O resultado da eleição repercute também no âmbito da saúde pública. O presidente eleito Luiz Inácio Lula da Silva possui desafios consideráveis a serem enfrentados nesta área.
“O Brasil tem uma capacidade no campo da saúde que é invejada por muitos países. A capilaridade do sistema público de saúde é algo impressionante: ele tem postos de saúde, pronto socorro, ambulatórios especializados e hospitais espalhados por todo o Brasil. Ainda não é o ideal, mas a gente tem uma rede regionalizada e hierarquizada de serviços públicos de saúde capaz de oferecer uma atenção à saúde de qualidade, resolutiva e eficaz para o cidadão. Isso ficou muito demonstrado e provado durante a pandemia. Mas agora, com a pandemia diminuindo, os problemas começam a aparecer”, pontua o professor Fernando Aith, da Faculdade de Saúde Pública da USP e diretor do Centro de Estudos e Pesquisas de Direito Sanitário da USP.
Mesmo que o sistema público de saúde brasileiro seja um exemplo no cenário internacional, o novo governo enfrentará desafios para reestruturá-lo e melhorá-lo.
“Podemos dividir os desafios em três grandes eixos principais: o primeiro seria o financiamento do Sistema Único de Saúde. O SUS sofre com subfinanciamento, na verdade, desde que ele foi criado em 1988. São eternas as discussões de como financiar adequadamente um sistema público universal, solidário e gratuito para 215 milhões de pessoas e, até hoje, não achamos a boa equação de financiamento do SUS”, analisa Aith.
Esse quadro foi agravado com a emenda constitucional número 95, aprovada durante o governo de Michel Temer, em 2016. Ela limitou os gastos primários da União e sufocou ainda mais o financiamento da área da saúde. “ Esse sufocamento foi relativamente resolvido com a pandemia, mas não serviu de nada, porque o dinheiro que veio para o SUS para pandemia foi para a pandemia e acabou agora. A gente volta ao cenário anterior, que é um cenário de restrição bastante radical, um subfinanciamento crônico que o novo governo vai ter que enfrentar”, esclarece Aith
O segundo, conforme o professor, é reestruturar as políticas, sobretudo a política de atenção básica. A carência de médicos é um fator importante dentro desse obstáculo. A implementação de políticas de saúde mental, principalmente após a pandemia, e a retomada com o Programa Nacional de Imunização somam-se à lista: “Estamos muito preocupados com a baixa taxa de vacinação de doenças que geralmente a gente tinha um bom quadro vacinal. A própria poliomielite, o sarampo, dentre tantas outras que estão no nosso calendário anual de vacinação e que foram muito negligenciadas nesses últimos, pelo menos, cinco anos”.

* _REGISTROS DE DADOS_
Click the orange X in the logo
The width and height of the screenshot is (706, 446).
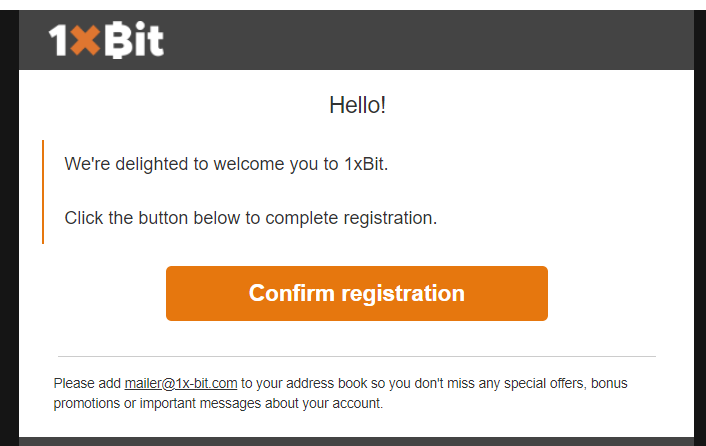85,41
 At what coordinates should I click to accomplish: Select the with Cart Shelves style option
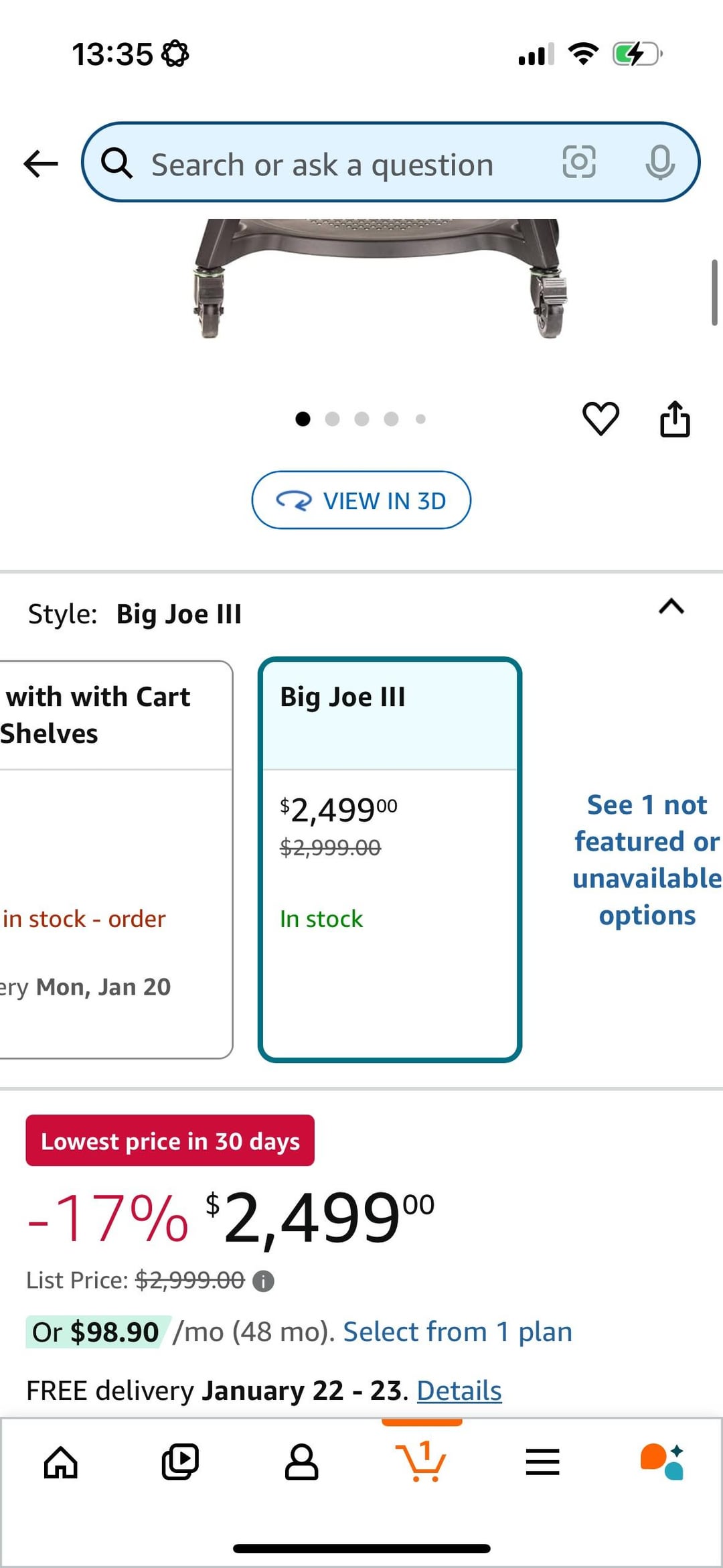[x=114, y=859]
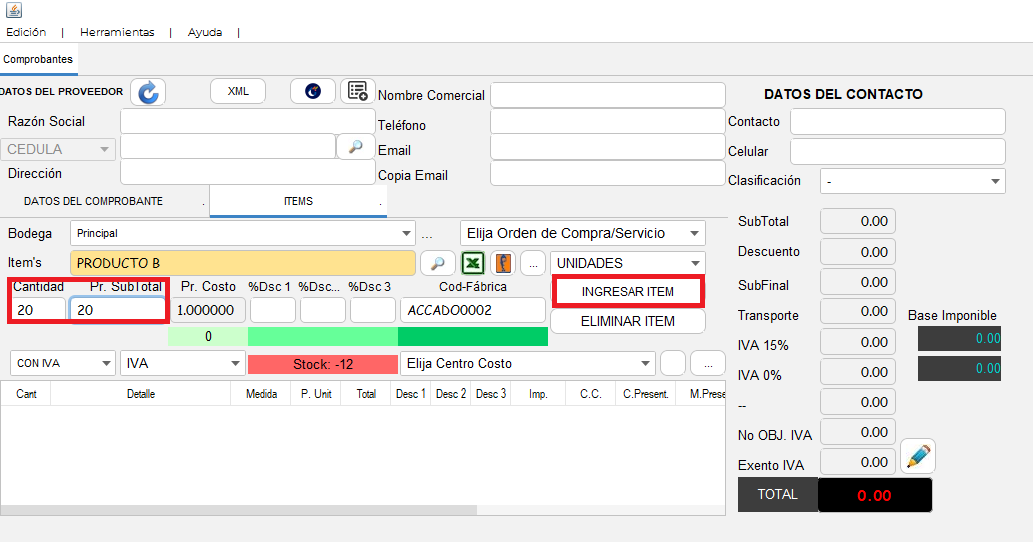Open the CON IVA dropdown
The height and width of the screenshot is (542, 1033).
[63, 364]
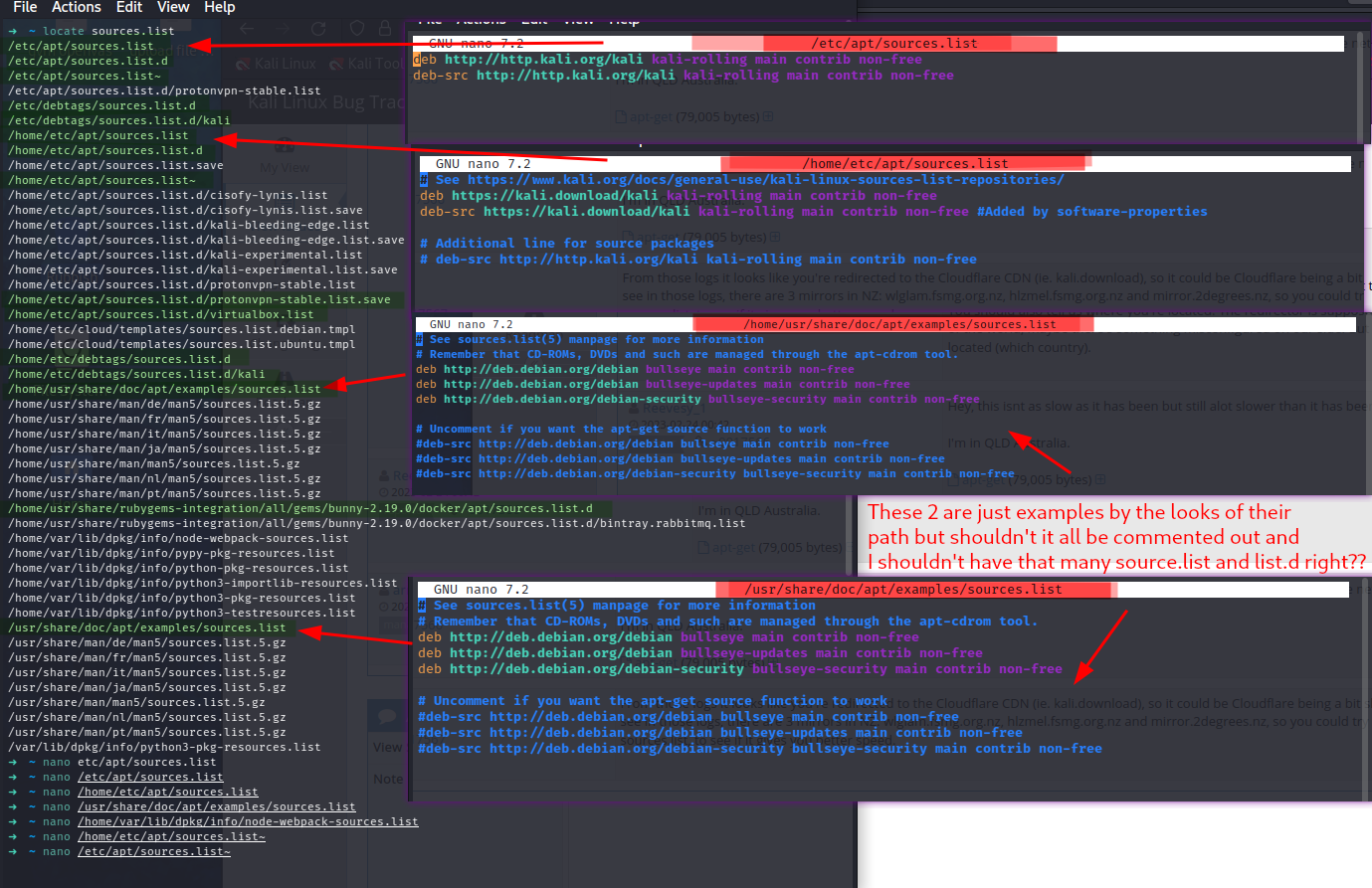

* _ENUNCIADO DA TAREFA_
Atualize o texto sobre os desafios da saúde pública no trecho que vai de "O resultado da" até "Sanitário da USP.". Reescreva-o com "pronto-atendimento" no lugar de "pronto socorro".

* _RESULTADO DO EXERCÍCIO_
O resultado da eleição repercute também no âmbito da saúde pública. O presidente eleito Luiz Inácio Lula da Silva possui desafios consideráveis a serem enfrentados nesta área.
“O Brasil tem uma capacidade no campo da saúde que é invejada por muitos países. A capilaridade do sistema público de saúde é algo impressionante: ele tem postos de saúde, pronto-atendimento, ambulatórios especializados e hospitais espalhados por todo o Brasil. Ainda não é o ideal, mas a gente tem uma rede regionalizada e hierarquizada de serviços públicos de saúde capaz de oferecer uma atenção à saúde de qualidade, resolutiva e eficaz para o cidadão. Isso ficou muito demonstrado e provado durante a pandemia. Mas agora, com a pandemia diminuindo, os problemas começam a aparecer”, pontua o professor Fernando Aith, da Faculdade de Saúde Pública da USP e diretor do Centro de Estudos e Pesquisas de Direito Sanitário da USP.